Gwoździem do trumny są niektóre wypowiedzi narratorek, jako żywo kojarzące mi się z paradokumentalnymi serialami. Chwilami przed oczyma duszy mojej widziałam bohaterki na ekranie telewizora, z obowiązkowymi paskami w stylu „Ariadna, lat 33, żona Dionizosa, matka jego pięciorga dzieci”, „Fedra, królowa ateńska, nieszczęśliwie zakochana w pasierbie”. Oto garść przykładów: „Dionizos zarzekał się jednak, że jest inny niż pozostali bogowie. Nie przypominał też żadnego z mężczyzn, z którymi do tej pory miałam do czynienia”, „miłość do Tezeusza spadła na mnie jak grom z jasnego nieba, w chwili gdy nasze spojrzenia się spotkały (…). Gdy przysięgłam, że zostanę jego żoną, nie wiedziałam o nim nic poza kłamstwami, które sam mi naopowiadał. Z Dionizosem wszystko wyglądało inaczej. Czułam, że zbudowaliśmy między sobą zaufanie, coś prawdziwego i namacalnego, i musiałam przyznać, że bardzo mnie pociągał”, „jej plan związania się z własnym pasierbem napawał mnie wstrętem i byłam pewna, że wbrew jej oczekiwaniom reszta świata nie spojrzy nań z przychylnością. (…) I dlaczego wygadywała te bzdury o Dionizosie? (…) Nieraz przyglądałam się menadom (…) zawsze wierzyłam, że ich obrzędy są niewinne i czyste, i że pijąc wino, oddają się jego odurzającym właściwościom, by wzmacniać łączące je więzy miłości i przyjaźni. Fedra zaś pozwoliła sobie na skandaliczne insynuacje. Dała mi do zrozumienia, że taneczne orszaki (…) były wylęgarnią deprawacji i występku.”

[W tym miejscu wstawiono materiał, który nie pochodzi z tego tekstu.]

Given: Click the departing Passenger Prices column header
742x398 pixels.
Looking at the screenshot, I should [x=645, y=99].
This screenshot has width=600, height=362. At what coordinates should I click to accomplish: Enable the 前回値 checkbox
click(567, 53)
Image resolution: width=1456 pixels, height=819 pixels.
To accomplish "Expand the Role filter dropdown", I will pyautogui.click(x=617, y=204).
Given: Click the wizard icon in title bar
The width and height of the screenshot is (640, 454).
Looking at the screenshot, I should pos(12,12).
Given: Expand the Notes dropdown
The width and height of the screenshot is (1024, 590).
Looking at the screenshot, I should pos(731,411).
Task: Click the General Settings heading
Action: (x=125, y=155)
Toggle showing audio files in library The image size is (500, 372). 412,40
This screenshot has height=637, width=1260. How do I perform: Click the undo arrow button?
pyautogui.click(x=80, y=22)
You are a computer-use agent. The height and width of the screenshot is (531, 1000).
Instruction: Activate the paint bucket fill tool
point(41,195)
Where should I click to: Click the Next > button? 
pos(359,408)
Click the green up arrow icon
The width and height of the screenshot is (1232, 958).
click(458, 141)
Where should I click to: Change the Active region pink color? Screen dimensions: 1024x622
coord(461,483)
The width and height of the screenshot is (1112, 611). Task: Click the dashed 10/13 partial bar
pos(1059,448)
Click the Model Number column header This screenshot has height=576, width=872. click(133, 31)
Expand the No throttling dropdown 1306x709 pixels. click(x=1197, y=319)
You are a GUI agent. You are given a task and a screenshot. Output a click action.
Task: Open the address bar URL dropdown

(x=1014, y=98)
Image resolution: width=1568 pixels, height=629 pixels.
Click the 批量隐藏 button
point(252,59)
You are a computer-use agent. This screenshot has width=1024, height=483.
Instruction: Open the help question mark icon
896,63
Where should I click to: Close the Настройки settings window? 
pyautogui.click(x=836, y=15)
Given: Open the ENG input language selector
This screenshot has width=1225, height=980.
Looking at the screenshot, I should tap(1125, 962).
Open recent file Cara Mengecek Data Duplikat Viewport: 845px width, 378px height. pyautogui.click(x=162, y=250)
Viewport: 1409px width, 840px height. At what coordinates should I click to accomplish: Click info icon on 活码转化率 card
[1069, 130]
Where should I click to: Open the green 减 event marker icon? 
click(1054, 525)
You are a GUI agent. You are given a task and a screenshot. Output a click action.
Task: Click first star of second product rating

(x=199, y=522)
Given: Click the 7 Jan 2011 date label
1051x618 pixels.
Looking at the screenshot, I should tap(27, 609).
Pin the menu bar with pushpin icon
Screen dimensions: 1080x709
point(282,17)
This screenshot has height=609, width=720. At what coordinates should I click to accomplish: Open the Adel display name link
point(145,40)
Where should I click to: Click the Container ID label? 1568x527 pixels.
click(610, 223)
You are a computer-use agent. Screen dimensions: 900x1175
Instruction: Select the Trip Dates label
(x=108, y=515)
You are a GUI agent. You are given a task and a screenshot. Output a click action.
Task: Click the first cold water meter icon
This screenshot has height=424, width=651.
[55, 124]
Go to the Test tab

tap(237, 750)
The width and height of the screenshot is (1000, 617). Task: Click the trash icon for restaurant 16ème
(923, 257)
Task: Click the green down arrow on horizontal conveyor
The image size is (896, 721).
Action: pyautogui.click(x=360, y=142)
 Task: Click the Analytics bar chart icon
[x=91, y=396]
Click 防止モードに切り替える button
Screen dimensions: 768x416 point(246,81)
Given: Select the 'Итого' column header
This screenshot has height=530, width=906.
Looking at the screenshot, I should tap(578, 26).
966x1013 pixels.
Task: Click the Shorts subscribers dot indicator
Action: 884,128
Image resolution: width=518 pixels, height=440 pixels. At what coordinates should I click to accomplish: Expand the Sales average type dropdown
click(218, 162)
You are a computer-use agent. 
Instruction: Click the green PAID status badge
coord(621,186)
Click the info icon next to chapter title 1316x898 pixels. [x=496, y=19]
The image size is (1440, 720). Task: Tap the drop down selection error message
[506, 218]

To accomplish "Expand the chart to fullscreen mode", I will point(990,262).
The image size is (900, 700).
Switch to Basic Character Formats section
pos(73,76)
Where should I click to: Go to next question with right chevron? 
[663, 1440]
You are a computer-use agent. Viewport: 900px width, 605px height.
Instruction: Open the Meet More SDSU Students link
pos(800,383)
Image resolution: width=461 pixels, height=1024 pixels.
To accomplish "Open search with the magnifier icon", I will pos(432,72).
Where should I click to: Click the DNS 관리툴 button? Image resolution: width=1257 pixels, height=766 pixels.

Jedyną dla mnie zaletą powieści było to, że czytało się ją szybko. To jednak stanowczo za mało. Przez stulecia mity greckie służyły za źródło inspiracji w literaturze, sztuce, także muzyce. Poprzeczka została zatem ustawiona wysoko i od kolejnego dzieła o takiej tematyce oczekuję znacznie więcej.